→ **Required work**: Copy exactly, no pictures: every line from the one that contains "This screenshot has width=435, height=348." through the end of the entries below.
%%
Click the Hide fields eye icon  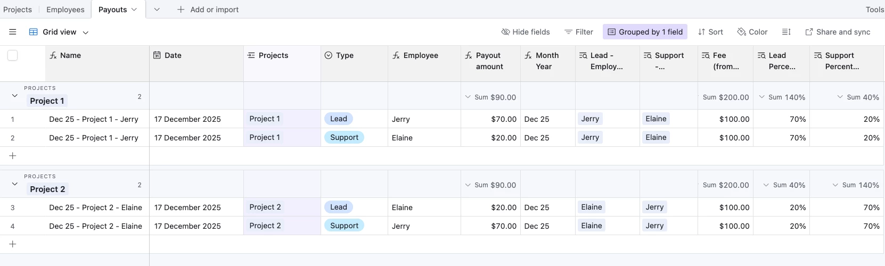click(505, 32)
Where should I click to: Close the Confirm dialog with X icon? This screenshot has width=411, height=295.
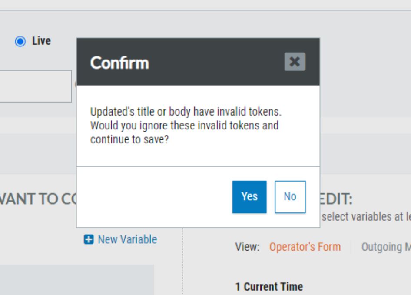(295, 62)
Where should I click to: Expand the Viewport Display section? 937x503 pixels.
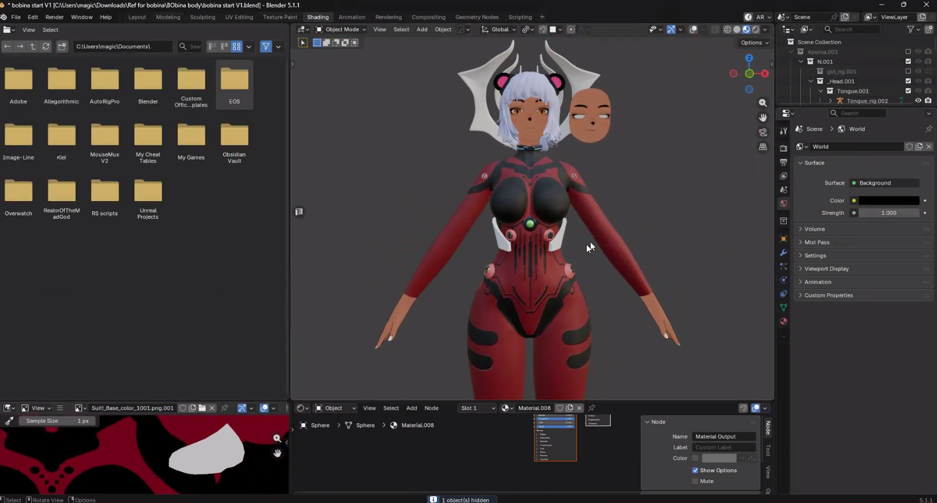(x=826, y=269)
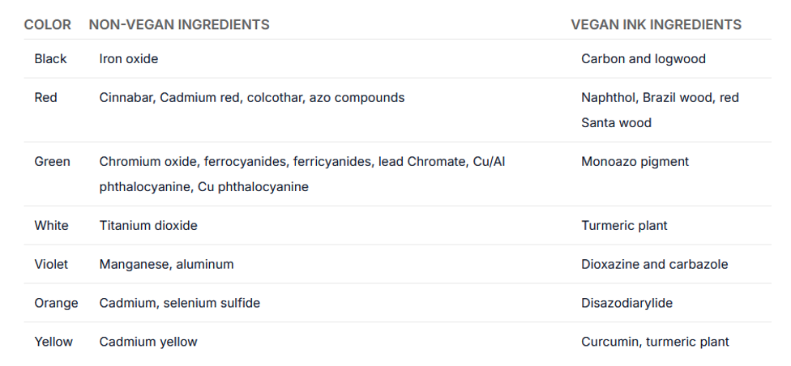
Task: Click the Cinnabar, Cadmium red ingredients text
Action: pos(251,98)
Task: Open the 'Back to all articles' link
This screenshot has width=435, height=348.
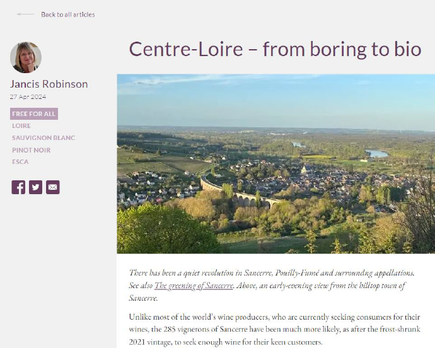Action: click(x=67, y=15)
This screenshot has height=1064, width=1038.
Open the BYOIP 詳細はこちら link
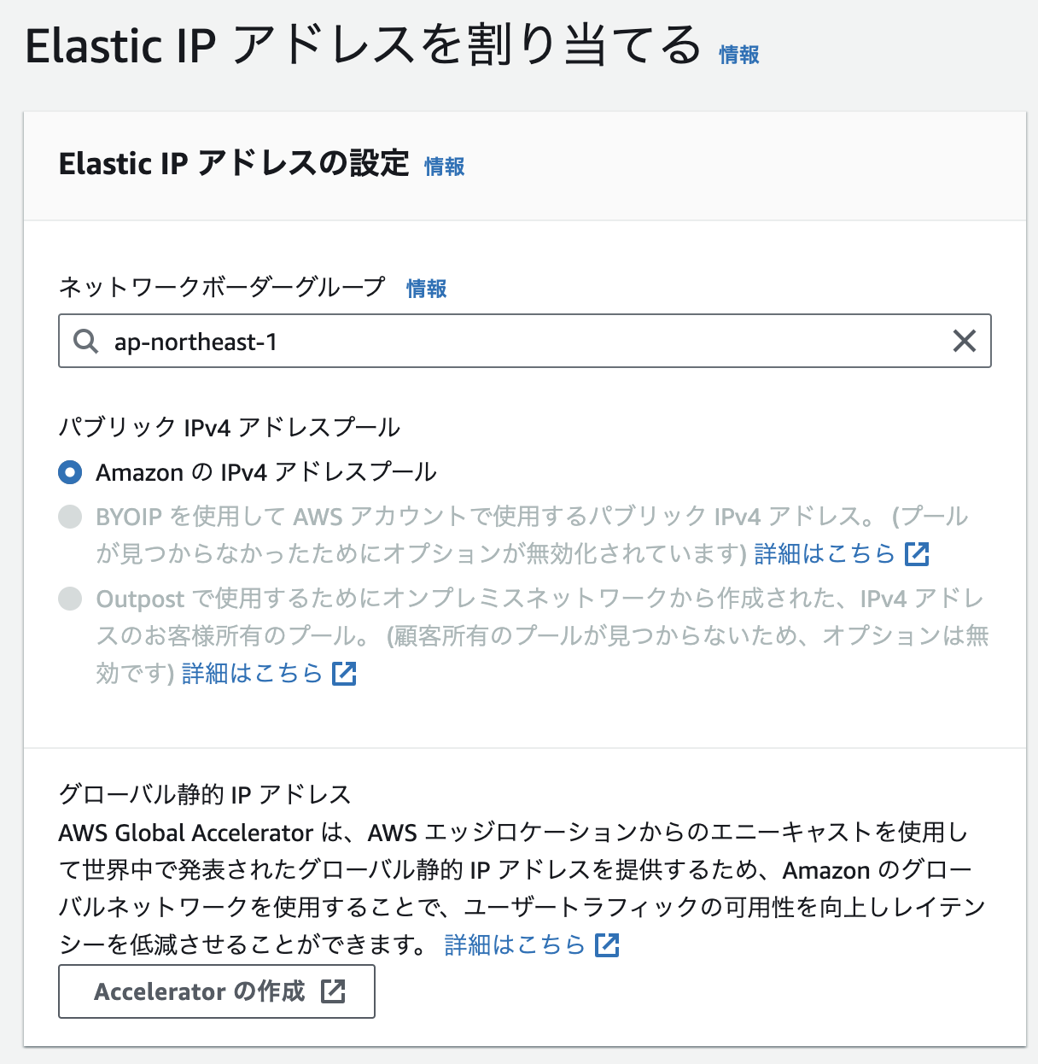click(x=824, y=554)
%%
→ **Response for this exercise**:
This screenshot has width=435, height=348.
Action: click(x=67, y=15)
This screenshot has height=1064, width=1038.
Open the BYOIP 詳細はこちら link
click(x=824, y=554)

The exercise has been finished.